The state mutual aid system is unable to keep up with the unprecedented demands caused by larger and more frequent fires that have devastated California in recent years, according to Contra Costa County Fire Protection District Chief Jeff Carman.
Speaking at a Feb. 27 hearing in Sacramento, Carman, as president of the California Metropolitan Fire Chiefs Association, asked a senate committee for $100 million to beef up the California mutual aid system, an interagency agreement to provide emergency assistance when requested. The funds would go toward increased staffing of overloaded dispatch centers, upfront deployment of resources during predictable weather events and an upgrade to the cumbersome state tracking system with newer, quicker software.

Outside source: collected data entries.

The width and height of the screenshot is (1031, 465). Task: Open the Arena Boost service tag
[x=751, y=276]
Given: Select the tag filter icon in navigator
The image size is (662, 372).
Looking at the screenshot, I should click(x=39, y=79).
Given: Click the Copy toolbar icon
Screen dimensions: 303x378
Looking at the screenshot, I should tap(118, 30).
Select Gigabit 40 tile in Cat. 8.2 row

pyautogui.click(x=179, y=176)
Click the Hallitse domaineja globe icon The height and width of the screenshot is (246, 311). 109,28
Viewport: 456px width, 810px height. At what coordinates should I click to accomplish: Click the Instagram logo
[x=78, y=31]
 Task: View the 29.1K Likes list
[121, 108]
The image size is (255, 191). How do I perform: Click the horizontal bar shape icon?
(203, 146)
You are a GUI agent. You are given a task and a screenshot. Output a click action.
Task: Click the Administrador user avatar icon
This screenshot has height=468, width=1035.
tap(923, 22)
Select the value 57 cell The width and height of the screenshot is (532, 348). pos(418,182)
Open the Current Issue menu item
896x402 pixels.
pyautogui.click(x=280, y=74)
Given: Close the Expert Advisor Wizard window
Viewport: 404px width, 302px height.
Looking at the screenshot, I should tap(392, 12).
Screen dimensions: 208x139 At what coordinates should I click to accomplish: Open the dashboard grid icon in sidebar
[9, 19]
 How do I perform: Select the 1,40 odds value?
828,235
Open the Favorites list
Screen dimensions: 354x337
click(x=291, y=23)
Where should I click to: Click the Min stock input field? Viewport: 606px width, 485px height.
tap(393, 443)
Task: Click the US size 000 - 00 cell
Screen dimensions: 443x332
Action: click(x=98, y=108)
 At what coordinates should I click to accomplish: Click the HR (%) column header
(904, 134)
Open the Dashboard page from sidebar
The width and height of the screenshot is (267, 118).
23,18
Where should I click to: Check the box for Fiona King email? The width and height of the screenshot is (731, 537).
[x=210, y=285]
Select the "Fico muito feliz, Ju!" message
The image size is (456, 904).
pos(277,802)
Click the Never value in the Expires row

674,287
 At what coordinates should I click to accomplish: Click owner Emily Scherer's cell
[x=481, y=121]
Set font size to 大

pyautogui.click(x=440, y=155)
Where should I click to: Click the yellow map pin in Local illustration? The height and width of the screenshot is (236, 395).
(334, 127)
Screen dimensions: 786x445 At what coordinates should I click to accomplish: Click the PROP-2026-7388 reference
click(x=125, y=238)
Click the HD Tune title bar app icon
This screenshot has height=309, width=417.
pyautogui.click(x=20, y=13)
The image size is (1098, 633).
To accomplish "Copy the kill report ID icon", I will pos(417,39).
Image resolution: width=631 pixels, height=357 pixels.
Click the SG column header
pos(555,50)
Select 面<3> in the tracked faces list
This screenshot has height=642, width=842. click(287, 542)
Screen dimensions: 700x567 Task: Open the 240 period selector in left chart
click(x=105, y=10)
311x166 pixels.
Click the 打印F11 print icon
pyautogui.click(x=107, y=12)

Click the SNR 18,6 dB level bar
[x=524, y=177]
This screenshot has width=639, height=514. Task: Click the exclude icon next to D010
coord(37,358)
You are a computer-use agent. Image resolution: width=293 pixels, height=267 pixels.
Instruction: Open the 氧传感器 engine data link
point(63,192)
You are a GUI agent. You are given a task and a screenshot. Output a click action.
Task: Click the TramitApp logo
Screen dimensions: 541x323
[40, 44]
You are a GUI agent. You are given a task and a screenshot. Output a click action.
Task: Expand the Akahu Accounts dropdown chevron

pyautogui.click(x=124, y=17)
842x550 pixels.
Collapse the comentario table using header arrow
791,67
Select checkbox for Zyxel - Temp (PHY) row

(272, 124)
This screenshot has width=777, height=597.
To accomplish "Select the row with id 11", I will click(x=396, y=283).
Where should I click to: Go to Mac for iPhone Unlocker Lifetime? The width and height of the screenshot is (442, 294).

"We're operating under a 50-year-old system. Things have changed in the last 50 years, and before, we depended on mutual aid to get us mutual aid in the first 12 to 24 hours. Now we need them in the first minutes to hours," Carman said.
The chief said that at the start of the Napa and the Southern California wildfires, ConFire had resources ready to go, but the district was unable to send crews or engines for hours because it had not received an official order. "That was as frustrating as you can imagine," Carman told the committee. "The system became overwhelmed."
Carman often kidded that each year, he would predict the worst fire season ever. But he wasn't joking in Sacramento. "How long are we going to call these fires unprecedented, when we continue to have them year after year after year? Soon they will become the norm," the chief said.
Under Carman's proposal, local agencies would put together strike teams in advance of major, predictable weather events, rather than wait for resources to be assembled and deployed after a fire starts. Should a major wildfire roar over the Lafayette Ridge into Upper Happy Valley, or jump Bear Creek Road into north Orinda, local agency strike teams would be able to deploy instantly, without overwhelming the dispatch and ordering systems. Fire chiefs would be able to pay the local strike teams without relying on local funding, which doesn't exist, according to ConFire Deputy Chief Lewis Broschard, the system's operational area coordinator.
The $100 million to pay for this upfront staffing would come through the state cap and trade program, which charges penalties to companies that exceed allowable greenhouse gas emissions. Carman drew a connection between cap and trade and wildfires in that the amount of carbon dioxide released into the atmosphere from the Napa and Southern California fires equals what every car in California emits in two years. The sooner a fire is put out, the fewer pollutants in the air.
In 2017, Cal Fire received $200 million from the greenhouse gas funds through the Governor's Office of Emergency Services, which manages the state mutual aid system. Local districts received $25 million. But most of the mutual aid comes from local agencies, like ConFire and the Moraga-Orinda Fire District, which regularly send out engine companies in response to mutual aid requests. Carman said that state officials were unaware of how little money trickles down to the local agencies.
But hope appears on the horizon, as Carman said that Gov. Jerry Brown wants to meet with local fire officials. "So after eight years of totally ignoring local government fire agencies, and after two years of giving us a fraction of our ask, we at least have his attention," Carman said.